La décision de première instance sera infirmée en ce qu'elle a débouté Mme [W] de sa demande de dommages et intérêts et la cour, statuant de nouveau, allouera une somme de 300 euros à titre de dommages et intérêts.
Sur les intérêts moratoires
Les créances de nature salariale porteront intérêts au taux légal à compter de la réception par l'employeur de sa convocation devant le bureau de conciliation et d'orientation du conseil de prud'hommes et les créances indemnitaires porteront intérêts au taux légal à compter de la présente décision en fixant tout à la fois le principe et le montant.
La capitalisation des intérêts sera ordonnée en application de l'article 1343-2 du code civil.
Sur les demandes accessoires
La décision de première instance sera confirmée en ses dispositions relatives aux dépens et frais irrépétibles.
La société Buffalo Grill sera condamnée aux dépens de l'instance d'appel prévus par l'article 695 du code de procédure civile et à payer à Mme [W] une somme de 1 500 euros au titre de l'article 700 du code de procédure civile pour l'instance d'appel.
Sa demande formée du même chef sera rejetée.
PAR CES MOTIFS
La Cour, statuant publiquement, par arrêt mis à disposition au greffe, contradictoire et en dernier ressort,
Infirme le jugement rendu le 21 octobre 2020 par le conseil de prud'hommes de Boulogne-Billancourt en ce qu'il a :
- dit que le licenciement de Mme [V] [W] repose sur une cause réelle et sérieuse,
- condamné la société Buffalo Grill à payer à Mme [V] [W] une indemnité légale de licenciement de 8 783 euros bruts,
- débouté Mme [V] [W] de sa demande d'indemnité pour licenciement sans cause réelle et sérieuse,
- pris acte de la reconnaissance par la société Buffalo Grill que la prime de transport est due et qu'elle s'engage à la verser,
- débouté Mme [V] [W] de sa demande de dommages et intérêts pour remise erronée et tardive des documents de fin de contrat,
Le confirme pour le surplus,
Statuant de nouveau sur les chefs infirmés et y ajoutant,
Condamne la société Buffalo Grill à payer à Mme [V] [W] les sommes de :
- 8 783 euros net à titre d'indemnité légale de licenciement,
- 15 058 euros net à titre d'indemnité pour licenciement sans cause réelle et sérieuse,
- 100 euros au titre du rappel de la prime de transport de février à juillet 2018 inclus,
- 300 euros à titre de dommages et intérêts pour la remise erronée et tardive des documents de fin de contrat,
Déboute Mme [V] [W] du surplus de ses demandes à ces titres,
Dit que les créances de nature salariale porteront intérêts au taux légal à compter de la réception par l'employeur de sa convocation devant le bureau de conciliation et d'orientation du conseil de prud'hommes et les créances indemnitaires à compter de la présente décision,
Ordonne la capitalisation des intérêts en application de l'article 1343-2 du code civil,
Ordonne à la société Buffalo Grill de rembourser à Pôle emploi les indemnités de chômage versées à Mme [V] [W] du jour de son licenciement dans la limite de six mois d'indemnités de chômage,
Dit qu'une copie certifiée conforme du présent arrêt sera adressée par le greffe par lettre simple à la direction générale de Pôle emploi conformément aux dispositions de l'article R. 1235-2 du code du travail,
Condamne la société Buffalo Grill aux dépens de l'instance d'appel prévus par l'article 695 du code de procédure civile,
Condamne la société Buffalo Grill à payer à Mme [V] [W] une somme de 1 500 euros au titre de l'article 700 du code de procédure civile,
Déboute la société Buffalo Grill de sa demande formée au titre de l'article 700 du code de procédure civile.

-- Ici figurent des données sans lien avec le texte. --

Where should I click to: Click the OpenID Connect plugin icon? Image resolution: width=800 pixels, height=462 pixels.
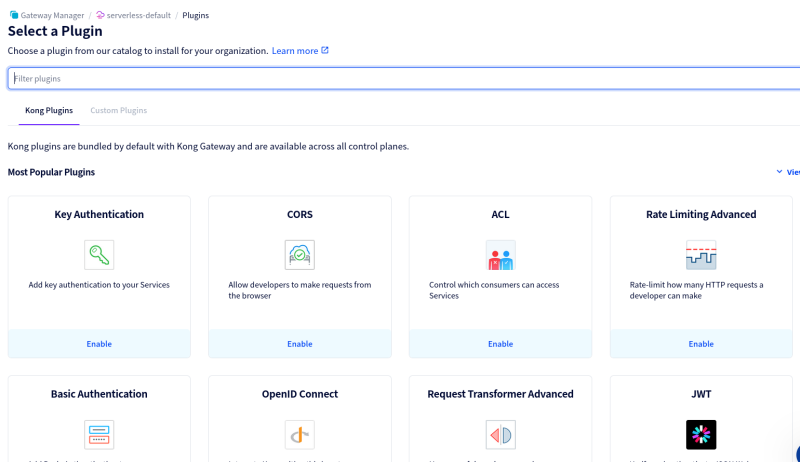point(300,434)
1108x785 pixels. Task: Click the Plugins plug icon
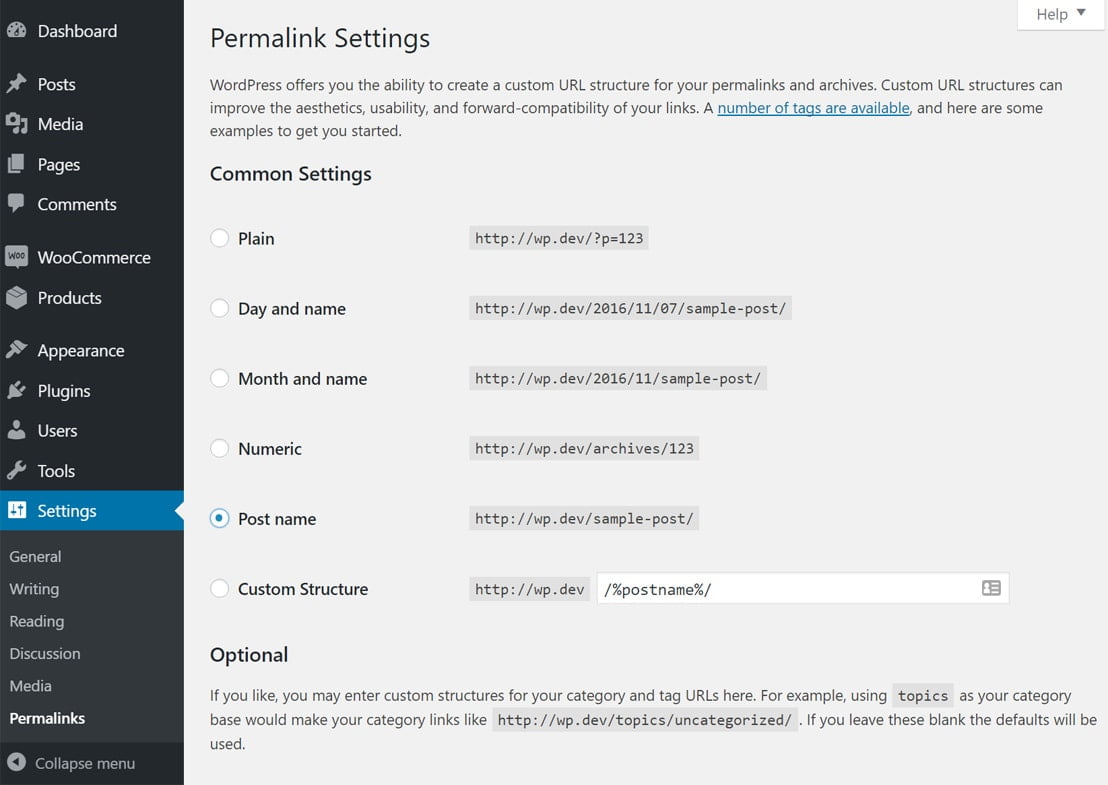click(16, 391)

Arrêt prononcé publiquement à la date indiquée par mise à disposition au greffe de la cour d'appel, les parties ayant été préalablement avisées dans les conditions prévues au deuxième alinéa de l'article 450 du code de procédure civile et signé par Mme Catherine Bolteau-Serre, président, et par Mme Domitille Gosselin, greffier, auquel la minute de la décision a été remise par le magistrat signataire.